* APPLY WHAT YOU READ
1 - Answer these questions about the passage on diabetes and the pancreas:
(a) What emotional component of diabetes and the pancreas does it name?
(b) What dietary changes does it give as the treatment for people with Mature Onset Diabetes?
(c) By what behaviors, according to it, do we learn to trust in the order of the universe?
2 - Return the part of the passage on diabetes and the pancreas between "Environmental/Internal & External" and "own self-victimizing behavior.", inclusive.
3 - Write the next part of the passage on diabetes and the pancreas, picking up after its final sentence.
BEGIN PASSAGE FOR REVIEW
Sugar problems can affect us emotionally. Let's say you have a pancreas that is not working properly. What can happen somatic-psychically from the pancreas to the brain? If we are feeling the ups and downs of hypoglycemia, and its biochemical/neurological symptoms, it may undermine our sense of security, self-esteem, and produce anxiety and fear.

What is the emotional component of diabetes and the pancreas? Often, it can be a poor sense of self-esteem and a fear of not being "good enough" or not belonging. These feelings, medicated by the serotonin foods, can lead us to not look deeply enough into what is causing our health concerns and allow the feeling/feeding cycle to continue.

Chemical/Nutritional

On the nutritional side, the treatment for people with Mature Onset Diabetes is to decrease the stress on the pancreas by making changes in their diet — decrease starches and sugars and decrease calories. Eat less, eat right. What kind of a diet would be best for preventing Mature Onset Diabetes? Vegetables, vegetables, and vegetables combined with lean proteins such as fish, chicken, water, a little fruit and a little fat. In a hypoglycemic situation, it is wise not to eat grain or sugar, but sprouted grain bread and other substitutes can be healthy and satisfying.

Because hormones are chemicals, diabetes and hypoglycemia are both hormonal-based problems. What we know about the hormone system is that it works as a balanced interdependent system. Diabetes is an endocrine-related, systemic problem. With a systemic problem like diabetes, you have a body system problem–you do not just have a condition by itself. It is known that the pancreas is related, through hormone interaction, to the adrenals, and the adrenals are in turn related to the reproductive system. It is known that these glands are related through hormone interactions to the pituitary and the pituitary is related to the thyroid gland, the thyroid is related to the thymus, and the thymus is related to the immune system.

Environmental/Internal & External

The environment that we work in, live in, walk through, and/or live near  can have an impact on the way that we feel and the way we feel about ourselves. How do we learn to trust in the order of the universe? By behaviors that come from trusting the order inside ourselves. We do this by setting boundaries — codes of conduct of how we are going to behave, eat, work exercise and live. If we don't violate our own boundaries, we are less likely to let anybody else violate our boundaries. We have to start with ourselves. Our experience of victimization can begin with our own self-victimizing behavior.
END PASSAGE FOR REVIEW
BEGIN EXERCISE DATA
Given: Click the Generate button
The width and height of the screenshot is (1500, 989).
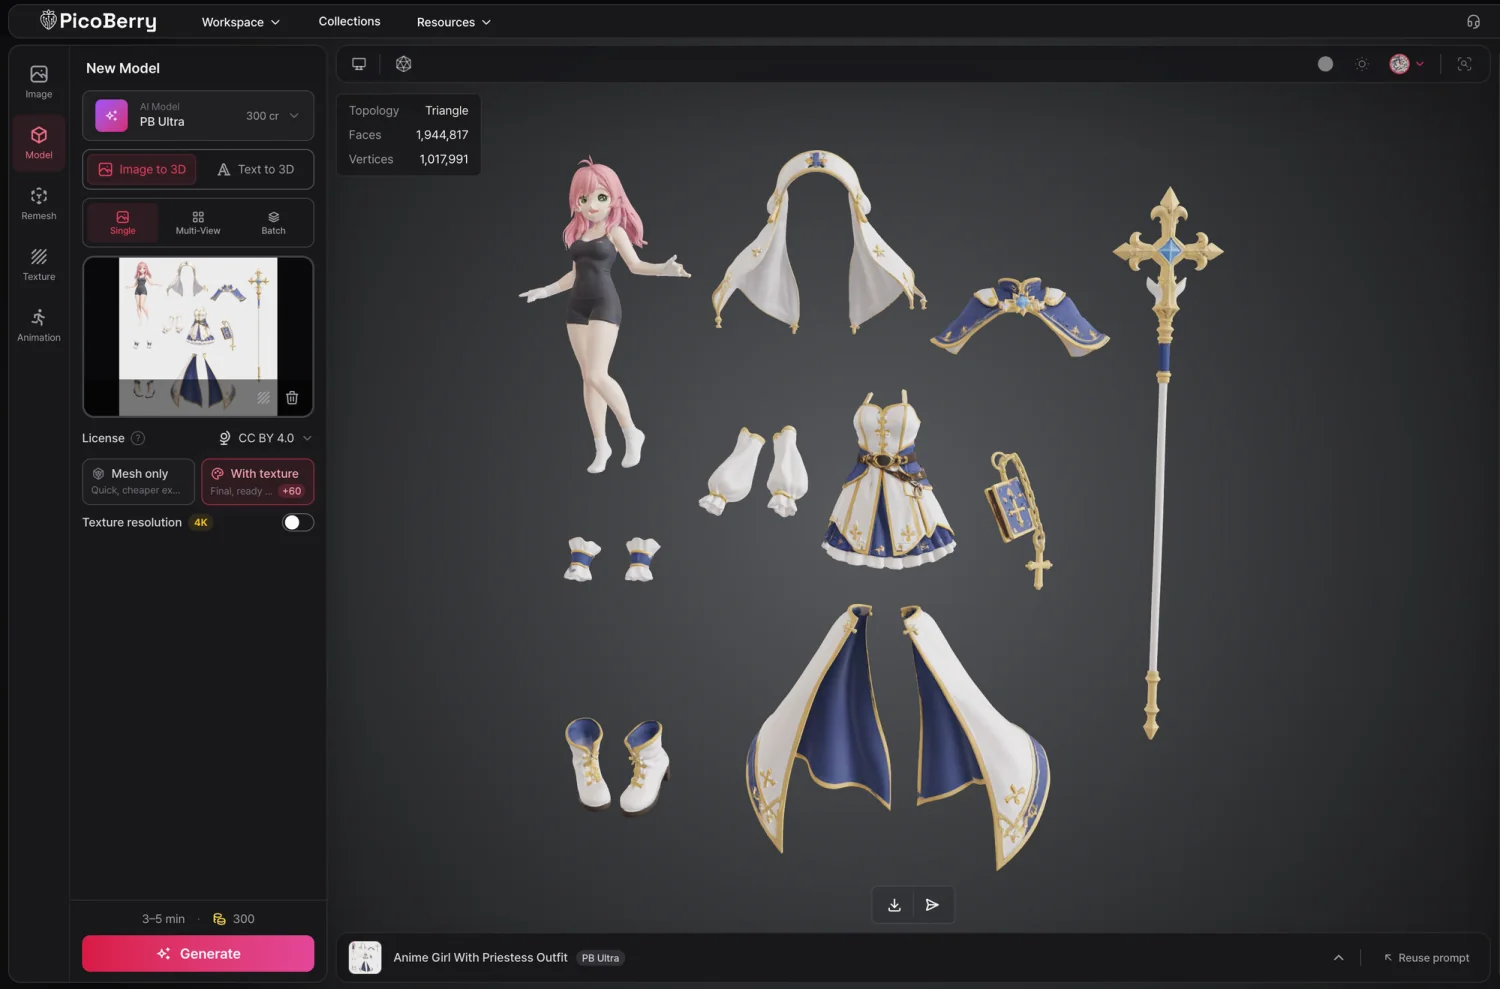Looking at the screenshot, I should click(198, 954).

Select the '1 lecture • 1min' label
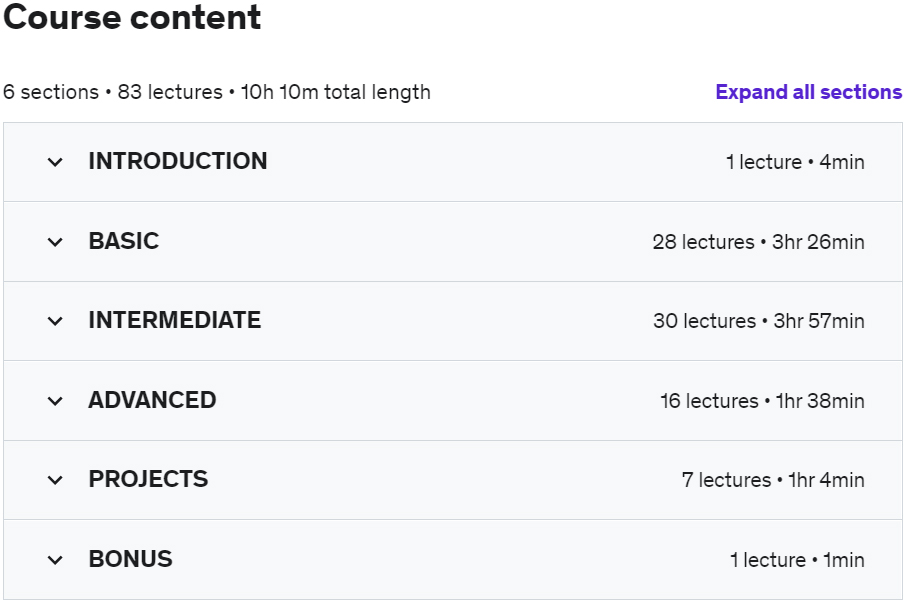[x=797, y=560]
END EXERCISE DATA
* PER-TASK OUTPUTS
1 -
(a) Often a poor sense of self-esteem and a fear of not being "good enough" or not belonging.
(b) Decreasing starches and sugars and decreasing calories.
(c) Behaviors that come from trusting the order inside ourselves.

2 -
Environmental/Internal & External

The environment that we work in, live in, walk through, and/or live near  can have an impact on the way that we feel and the way we feel about ourselves. How do we learn to trust in the order of the universe? By behaviors that come from trusting the order inside ourselves. We do this by setting boundaries — codes of conduct of how we are going to behave, eat, work exercise and live. If we don't violate our own boundaries, we are less likely to let anybody else violate our boundaries. We have to start with ourselves. Our experience of victimization can begin with our own self-victimizing behavior.

3 -
Spiritual/World View

A Hindu Vendata truth is that "the whole world is one family." It is said that there is only one disease, the disease of separateness, separating oneself from the awareness that we are one living organism. Competition creates isolation. The spiritual challenge presented by hypoglycemia and diabetes appears to be involved with over- or under-valuing the self: judgment of self and then others. Where are we in the process of getting to the truth that we are all equally important? The drama created by a one-up or one-down dynamic that we may allow to be part of our experience can lead to psychophysiology and the behavioral issues which can contribute to and create Mature Onset Diabetes.

Expanding your knowledge of whole health can transform your experience of taking care of yourself. It can provide an understanding of our health concerns and conditions from this multi-dimensional perspective that makes sense in a way we can utilize the information directly and in a meaningful way. In addition, having the information provided in a mindful, respectful way that invites each of us to discern what we know about our health and condition, how to choose to resolve the problem and what kind of care we choose to have, allows each of us to experience whole-person health care through whole health information. Then, WE become the center of our health and healing process, rather than the doctors or practitioners we go to for guidance.